WHAT YOU NEED TO DO = The reply needs the lines from the one containing "Given: Click the Email button" through the end of the material, each repeated exactly, and no pictures.

DATA TO USE =
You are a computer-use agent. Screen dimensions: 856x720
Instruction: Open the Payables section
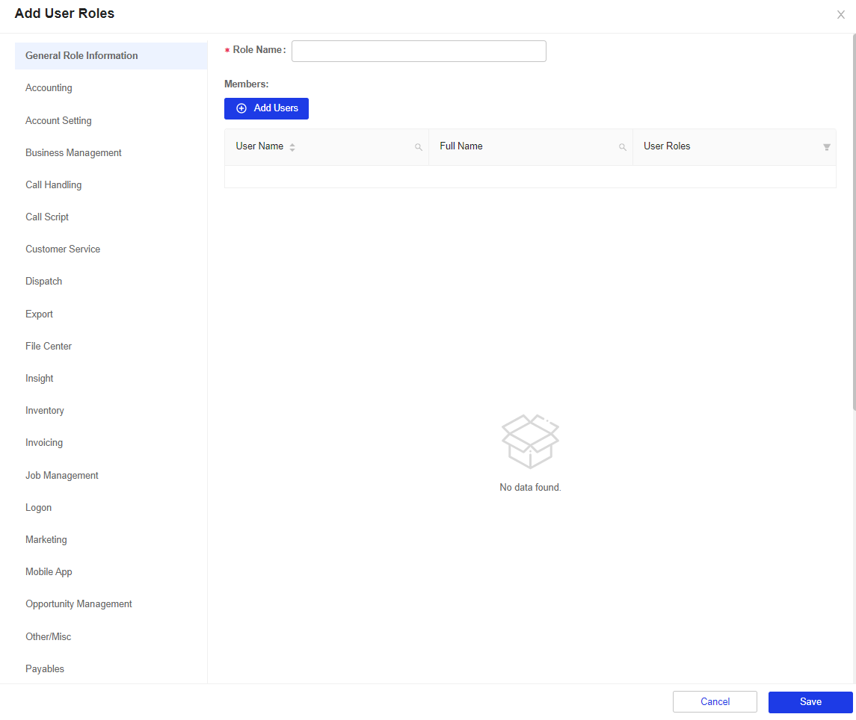[44, 668]
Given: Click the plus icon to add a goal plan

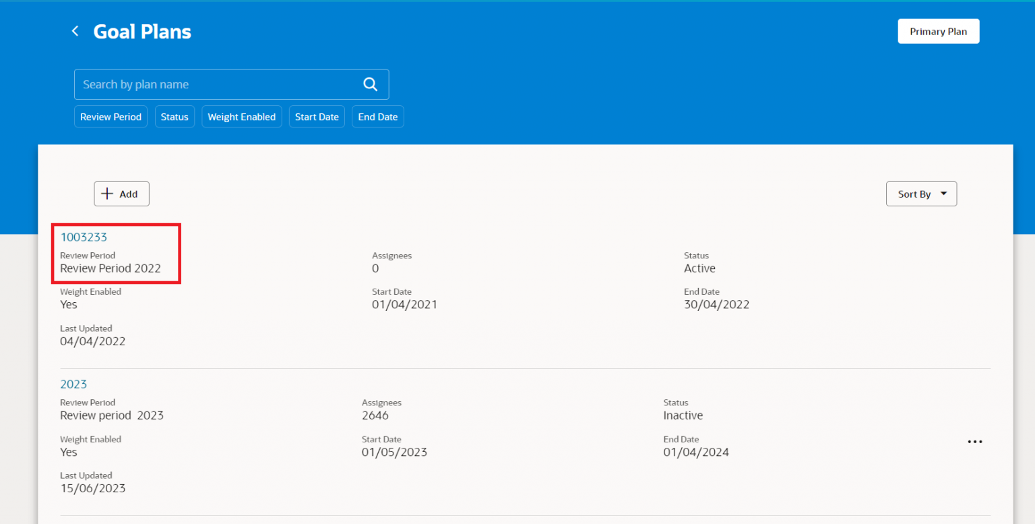Looking at the screenshot, I should 109,194.
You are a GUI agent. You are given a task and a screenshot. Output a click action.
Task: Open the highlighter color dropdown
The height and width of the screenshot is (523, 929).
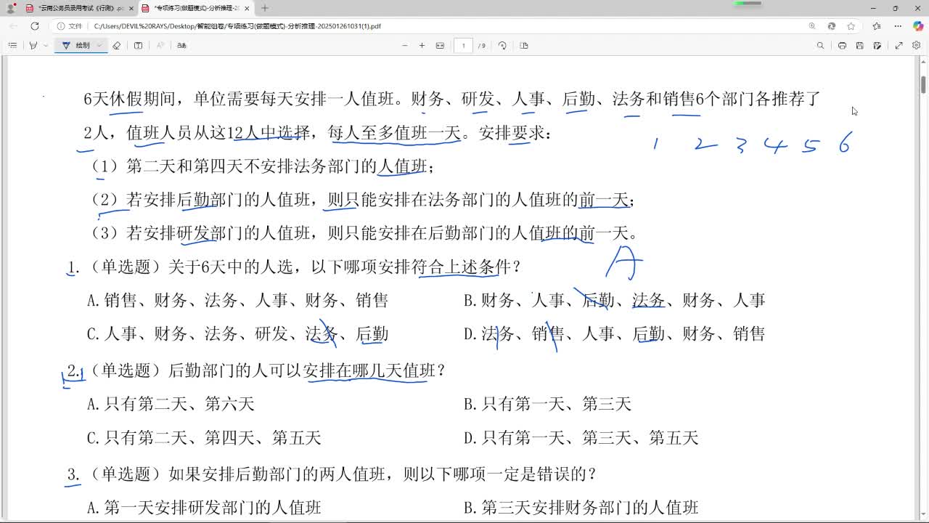(x=45, y=45)
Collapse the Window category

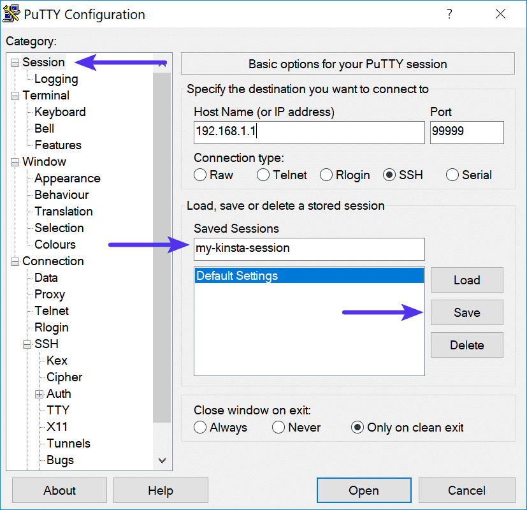pos(13,161)
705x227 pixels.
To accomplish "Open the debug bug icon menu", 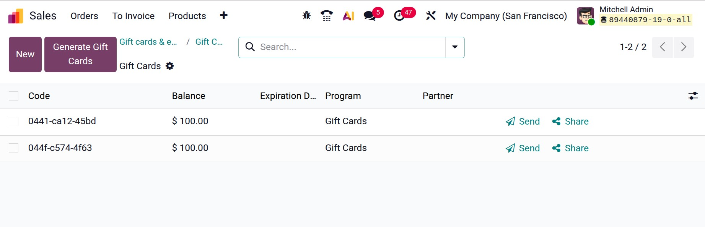I will pos(306,16).
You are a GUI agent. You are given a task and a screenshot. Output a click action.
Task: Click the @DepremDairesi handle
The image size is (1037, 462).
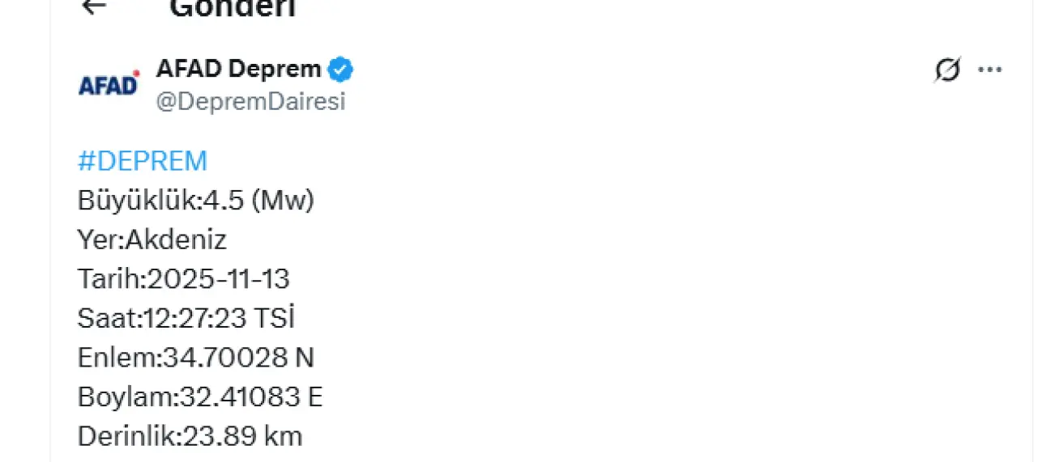pyautogui.click(x=250, y=102)
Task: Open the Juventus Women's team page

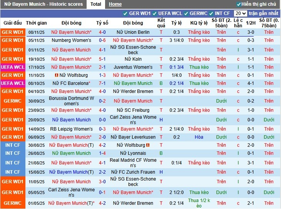Action: pyautogui.click(x=133, y=67)
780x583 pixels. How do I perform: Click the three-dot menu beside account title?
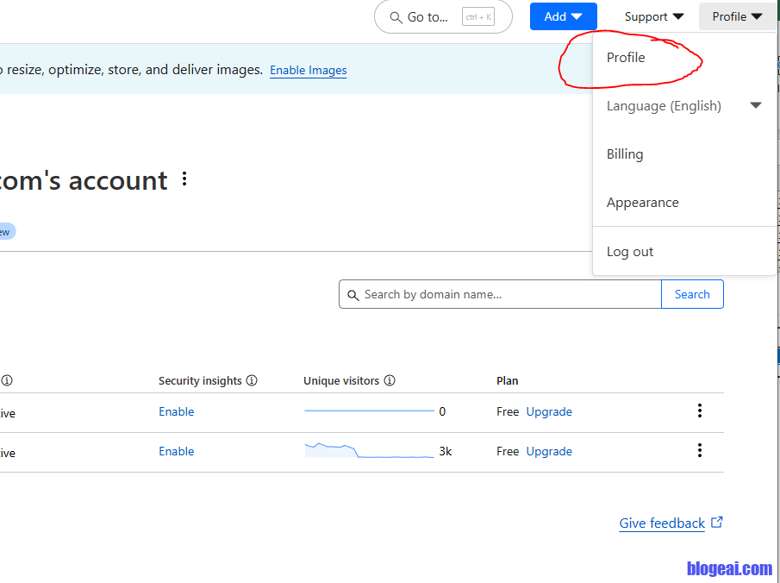tap(184, 179)
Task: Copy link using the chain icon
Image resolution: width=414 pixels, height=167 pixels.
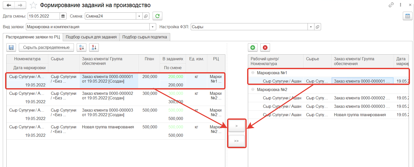Action: coord(391,5)
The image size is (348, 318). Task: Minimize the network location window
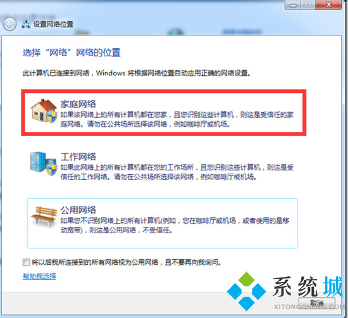(293, 5)
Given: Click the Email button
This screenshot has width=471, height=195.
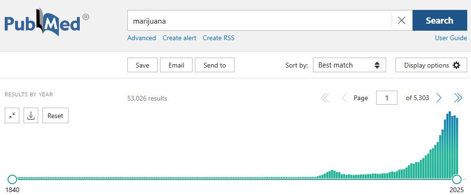Looking at the screenshot, I should (176, 65).
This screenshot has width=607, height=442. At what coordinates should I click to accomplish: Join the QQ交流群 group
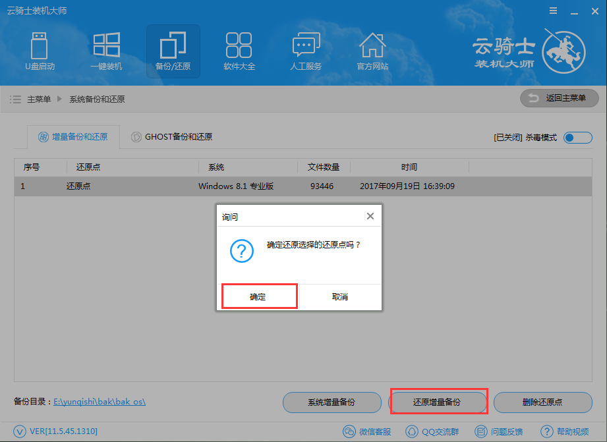pos(433,431)
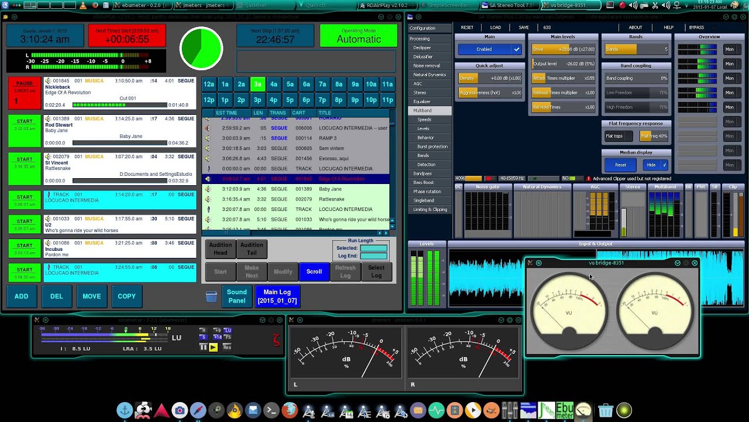Image resolution: width=749 pixels, height=422 pixels.
Task: Open the camera screenshot dock icon
Action: 180,410
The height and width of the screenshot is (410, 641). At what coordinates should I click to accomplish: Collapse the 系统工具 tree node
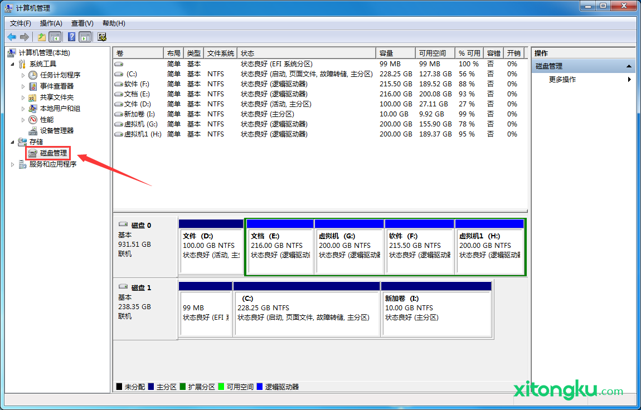(x=13, y=64)
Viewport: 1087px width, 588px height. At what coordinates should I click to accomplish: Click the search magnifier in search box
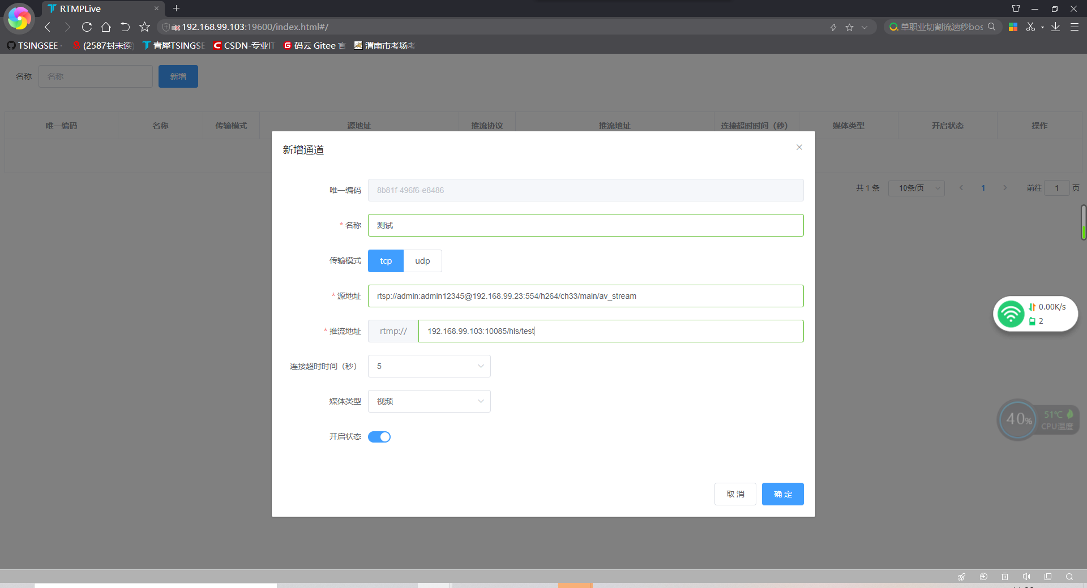coord(991,27)
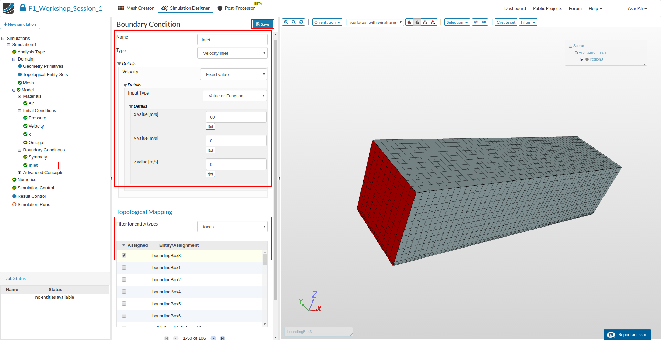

SOLUTION TO THIS TASK =
Given: Click the Email button
This screenshot has width=471, height=195.
Looking at the screenshot, I should (176, 65).
This screenshot has width=607, height=442. At what coordinates should I click to accomplish: Join the QQ交流群 group
pos(433,431)
Image resolution: width=749 pixels, height=422 pixels.
Task: Open the camera screenshot dock icon
Action: 180,410
The height and width of the screenshot is (410, 641). At what coordinates should I click to accomplish: Collapse the 系统工具 tree node
(x=13, y=64)
Viewport: 1087px width, 588px height. At what coordinates should I click to accomplish: Click the search magnifier in search box
coord(991,27)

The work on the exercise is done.